Pendant que les puissants jouent leur partie, des millions d’Américains et de Chinois ont commencé à nouer des liens sur Rednote. Si l’application TikTok faisait déjà figure d’exception gauchiste entre X et Méta, Rednote joue dans une autre cour. Les états-uniens y furent accueillis aux milieux des montages vidéos de Maos, des recommandations littéraires de l’œuvre de Lénine, des remix techno de l’Internationale et autre expression d’un communisme flamboyant… une véritable révolution culturelle !

Bien entendu, le trait est ici volontairement grossi, évidemment ce sont des photos de chats et de paysage d’Asie que vous trouverez d’abord sur Rednote (entre quelques edits de Mao il est vrai).  Et le réseau a sa part d’ombre, vous n’y trouverez jamais de voix discordante à la voix officielle du régime chinois, l’opacité algorithmique règne en maître sur les contenus et rejette dans les limbes tout contenu lié aux luttes LGBTQI. 

Mais une véritable révolution culturelle s’est produite lorsque ces milliers d’aAméricains ont commencé à échanger avec les utilisateurs chinois de l’application. Très vite, une partie de la propagande états-unienne à l’encontre de la Chine s’est effritée – en partie substituée par la propagande du Parti communiste chinois. Mais le fait est qu’à conditions prolétaires comparées, les Américains se sont rendu compte que leur sort n’était pas forcément le plus enviable de la planète.

Très vite, une partie de la propagande états-unienne à l’encontre de la Chine s’est effritée – en partie substituée par la propagande du Parti communiste chinois.
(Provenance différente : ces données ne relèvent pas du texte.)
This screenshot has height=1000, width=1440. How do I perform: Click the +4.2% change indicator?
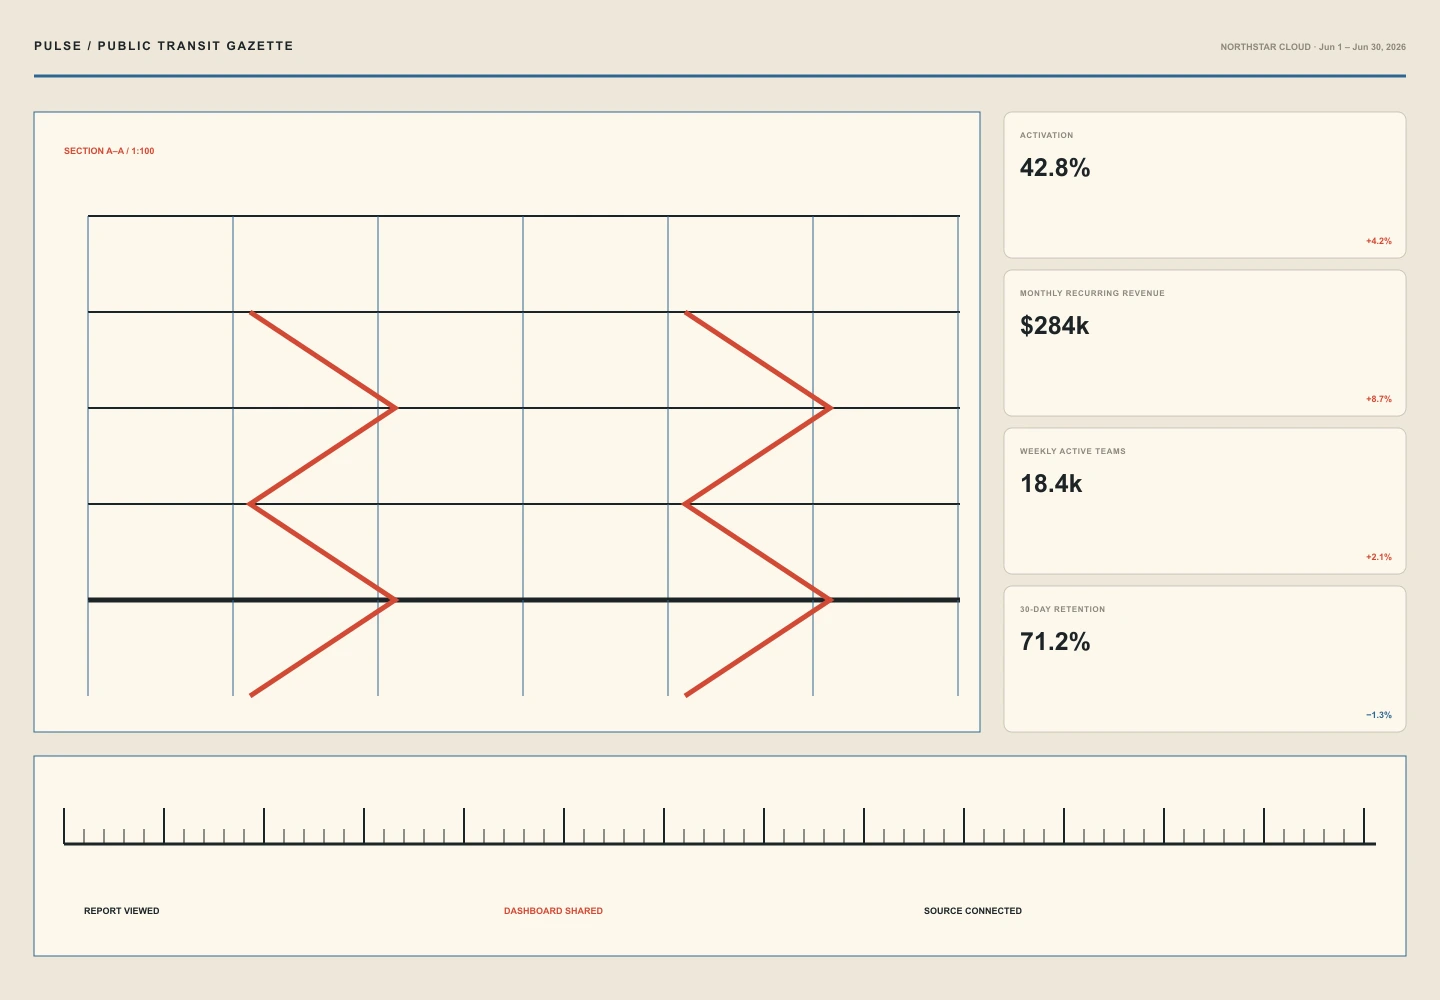[x=1378, y=241]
Mais le fait est qu’à conditions prolétaires comparées, les Américains se sont rendu compte que leur sort n’était pas forcément le plus enviable de la planète.

“Est-ce vrai que vous devez payer pour avoir une ambulance ?”, “Est-ce vrai que vous devez payer vos études des milliers de dollars ?”, “Est-ce vrai que vous vous endettez pour vous soigner ?”,”Est-ce vrai que vous n’êtes pas propriétaire de vos logements ?”... Assaillis d’authentiques questions, ces jeunes Américains se sont mis à interroger davantage leur situation face à des Chinois qui ne semblaient pas exactement subir la dictature communiste que leur gouvernement leur avait exposée. Pas tout à fait en tout cas. De conversation en conversation, les réfugiés de TikTok se sont mis à comparer leurs frais médicaux, leurs loyers, leurs frais d’études avec leurs interlocuteurs chinois. 
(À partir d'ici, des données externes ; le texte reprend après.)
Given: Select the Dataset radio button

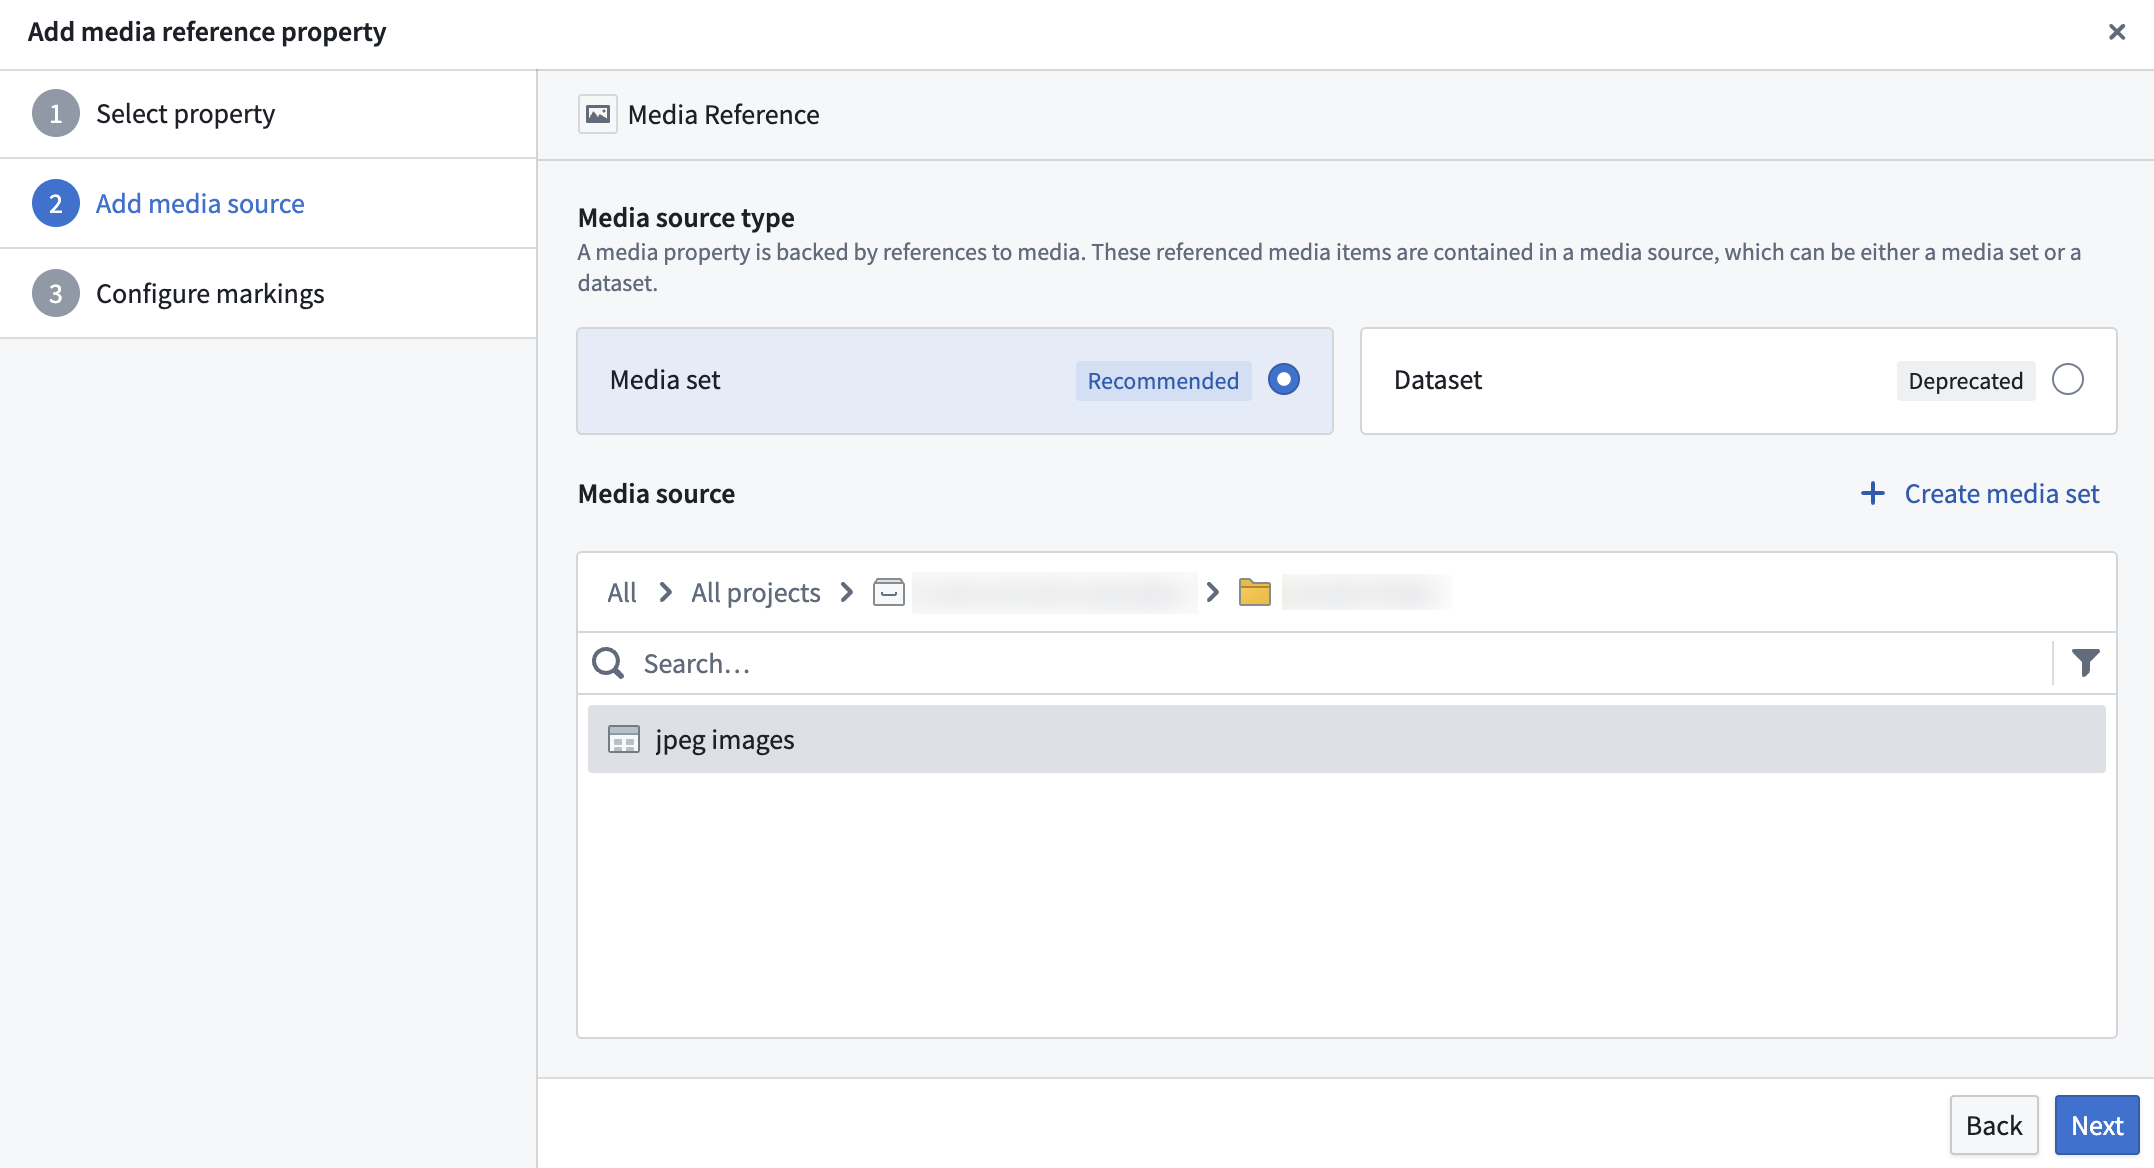Looking at the screenshot, I should pos(2067,380).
Sont-ils vraiment les habitants du pays des libertés ? Et, si leur aliénation était tout aussi profonde ? voire pire car leurs chaînes leurs étaient jusqu’alors invisibles ? 

Quand on sait que la Chine doit son développement fulgurant à une mise au travail forcé de millions d’ouvriers dans des conditions qui ont fait exemple en matière de saccage des droits humains, que le régime maintient son pouvoir absolu par le règne de la surveillance et de la contrainte et que le tout est devenu un empire, à la hauteur des Etats-Unis, qui joue la course à la conquête du monde, il est encore plus saisissant de constater que malgré tout les prolétaires américains peuvent penser que leurs conditions sont moins enviables. 

Au-delà des plaisanteries qui feraient de ces Américains des maoïstes en puissance, on peut néanmoins s’interroger sur le possible éveil de classe d’un prolétariat américain qui, en l’espace de quelques années, a été confronté à une série d’événements et de situations qui ne peuvent que l’amener à renforcer la conscience de sa propre situation. Ce succès contemporain de “Petit livre rouge” aux Etats-Unis n’est peut-être pas qu’une anecdote de dîner de Gala.